“Bene, questo è tutto. Grazie dal rifugio di Azovstal, il luogo della mia morte e della mia vita”. Dmytro Kozatskiy, il combattente con la passione per la fotografia conosciuto come Orest, si è congedato così dal luogo dove ha trascorso gli ultimi tre mesi dopo l’ordine, arrivato da Kiev, di deporre le armi e ‘smettere di difendere la città di Mariupol’.

Il soldato ha affidato a Twitter un ultimo messaggio, condiviso da migliaia di utenti, e un bene preziosissimo: tutte le sue foto. Immagini che raccontano la vita all’interno dell’acciaieria durante gli oltre 80 giorni di assedio sotto le bombe di Mosca.

Le immagini su Google Drive

Sotto il suo post di addio, Orest scrive: “A proposito, mentre sono in cattività, vi lascio le mie foto di migliore qualità mandatele a tutti i premi giornalistici e concorsi fotografici. Se vinco qualcosa, sarà molto bello dopo l’uscita.
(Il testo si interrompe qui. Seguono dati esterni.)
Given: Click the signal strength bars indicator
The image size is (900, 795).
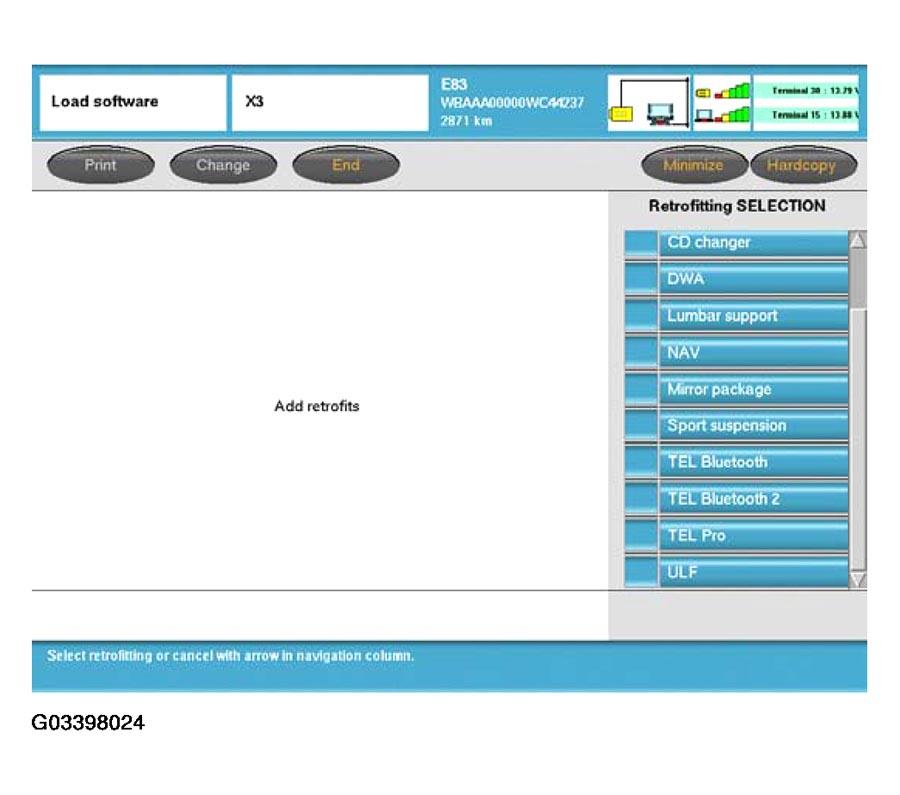Looking at the screenshot, I should (722, 102).
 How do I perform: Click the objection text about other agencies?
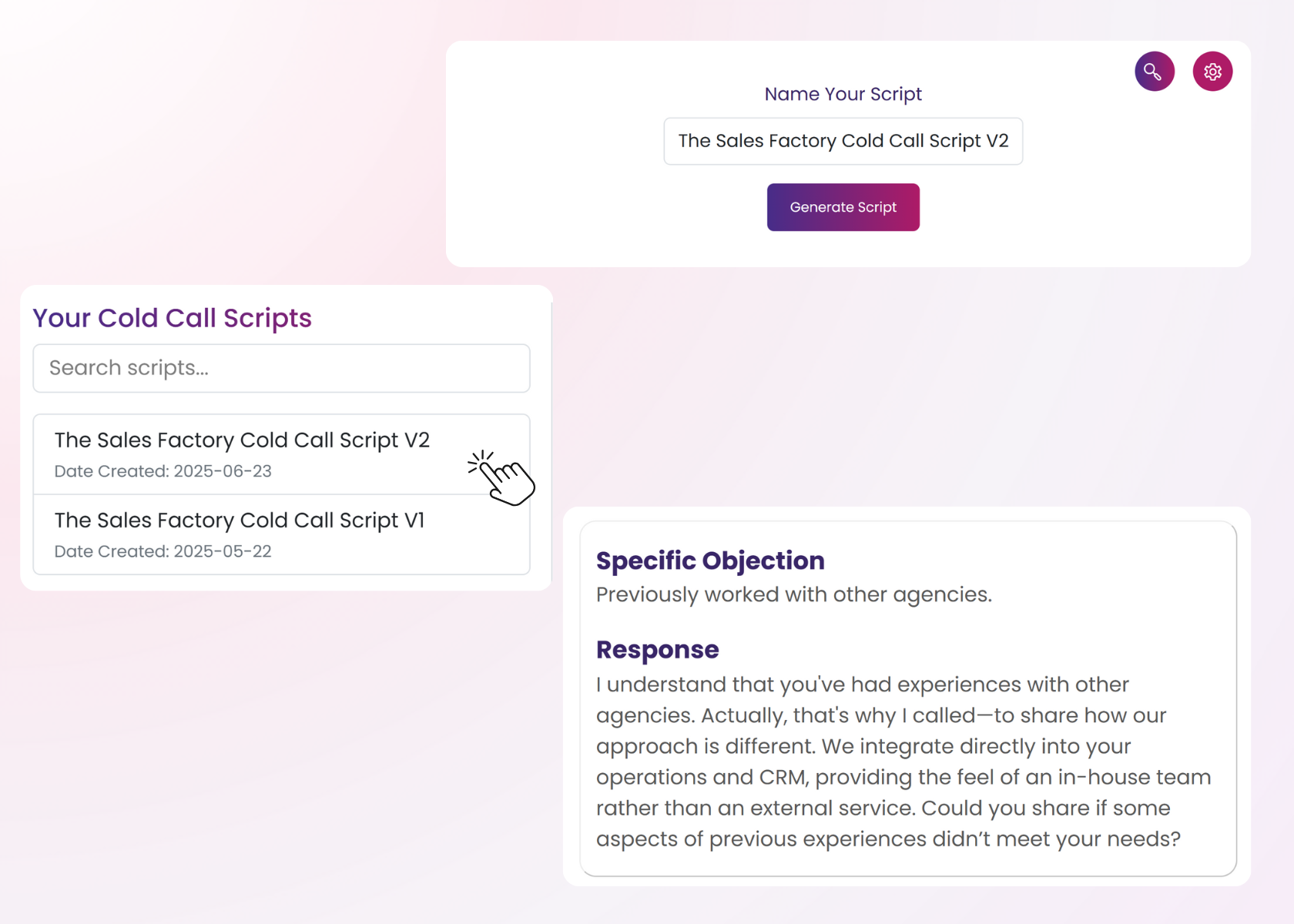(793, 594)
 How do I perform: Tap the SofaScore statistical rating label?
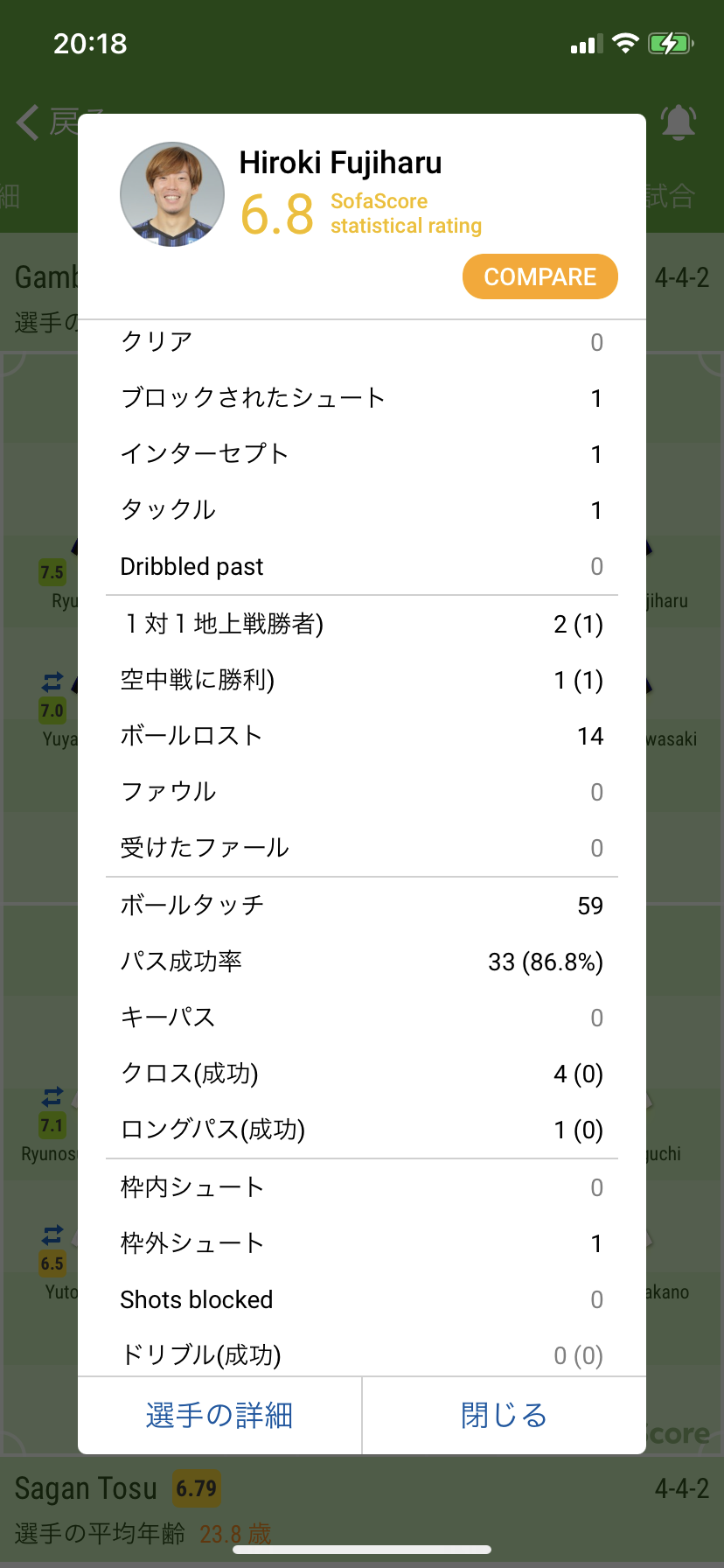[x=406, y=214]
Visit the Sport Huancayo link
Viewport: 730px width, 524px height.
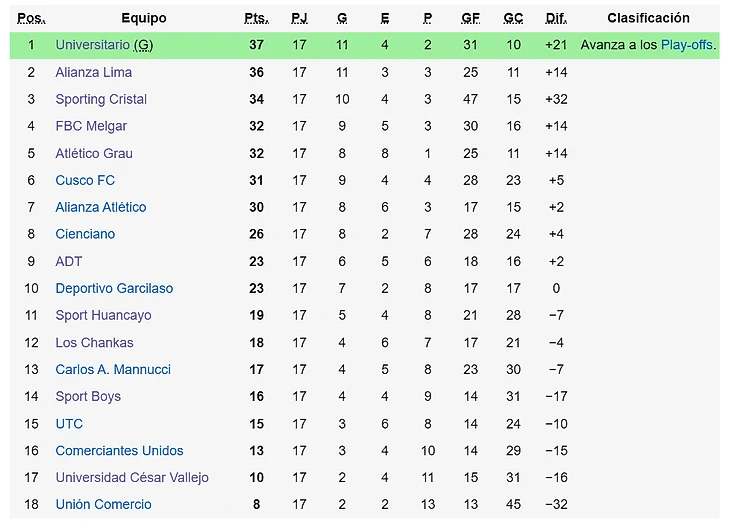click(103, 315)
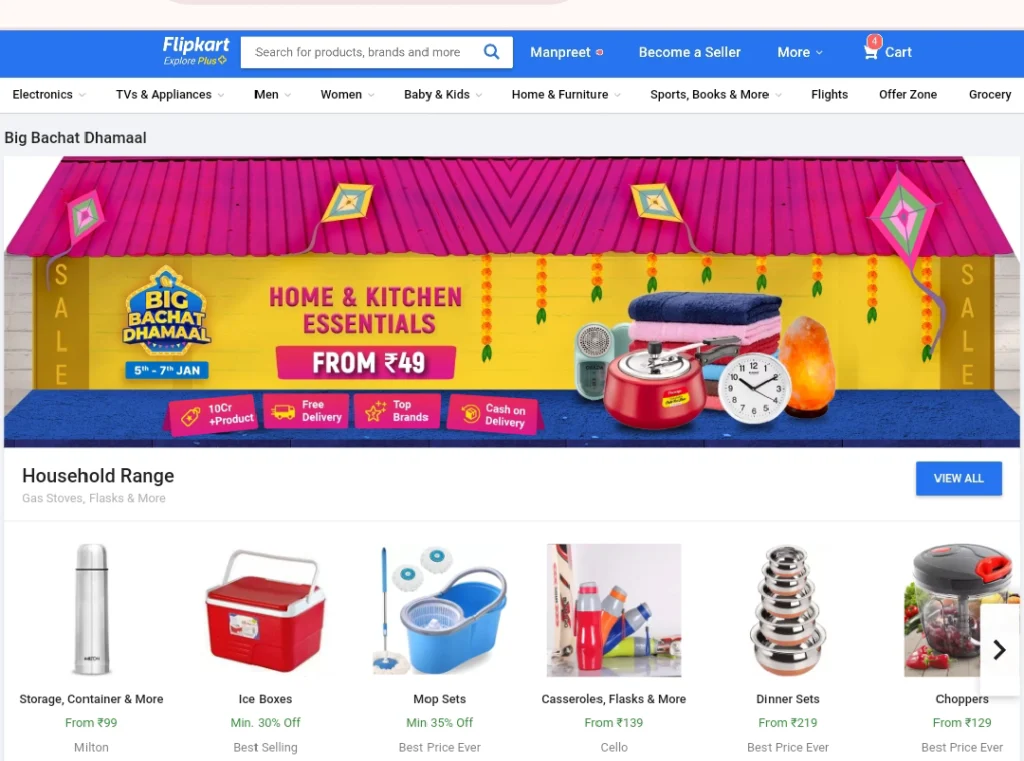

Grazie a tutti per il vostro sostegno, ci vediamo“. Quindi il link pubblico per scaricarle da Google Drive.

Soldati feriti, sfigurati, ripresi in momenti di quotidianità e addirittura di svago: un viaggio nella resistenza del reggimento Azov. Una galleria di immagini destinate a restare dura testimonianza del dolore, del coraggio, delle difficoltà ma anche della speranza degli uomini che hanno scelto di combattere per la propria patria.
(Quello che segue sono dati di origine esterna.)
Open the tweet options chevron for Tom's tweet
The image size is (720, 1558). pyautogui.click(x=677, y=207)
‘L’occhio di Azovstal’, come Dmytro è stato soprannominato, per tutte queste settimane ha condiviso sul suo profilo Twitter non solo diversi scatti dall’acciaieria, ma anche alcuni video. Come quello, pubblicato lo scorso 15 maggio e diventato poi virale, in cui canta ‘Stefania’, il brano della band ucraina Kalush Orchestra, vincitrice dell’Eurovision di Torino. 
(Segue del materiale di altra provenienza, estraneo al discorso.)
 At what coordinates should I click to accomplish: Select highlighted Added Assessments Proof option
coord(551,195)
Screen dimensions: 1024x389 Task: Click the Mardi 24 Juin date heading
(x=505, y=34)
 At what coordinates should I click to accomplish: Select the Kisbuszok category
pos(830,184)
In un altro tweet, risalente al 2 maggio, il combattente- fotografo aveva scritto: “Questa foto- un’immagine in cui sorrideva circondato da fiori primaverili- sarebbe perfetta come ‘ultima foto’, in modo che tutti mi ricordino così. La foto che meglio mi descrive, perché anche nella parte più orribile riesco a trovare qualcosa di meraviglioso“. Allora le sue speranze erano però ben altre: “Ma credo che questa foto sarà solo l’inizio. L’inizio della nostra liberazione e vittoria”.  Non poteva immaginare che, meno di 20 giorni dopo, sarebbe diventato prigioniero dei russi.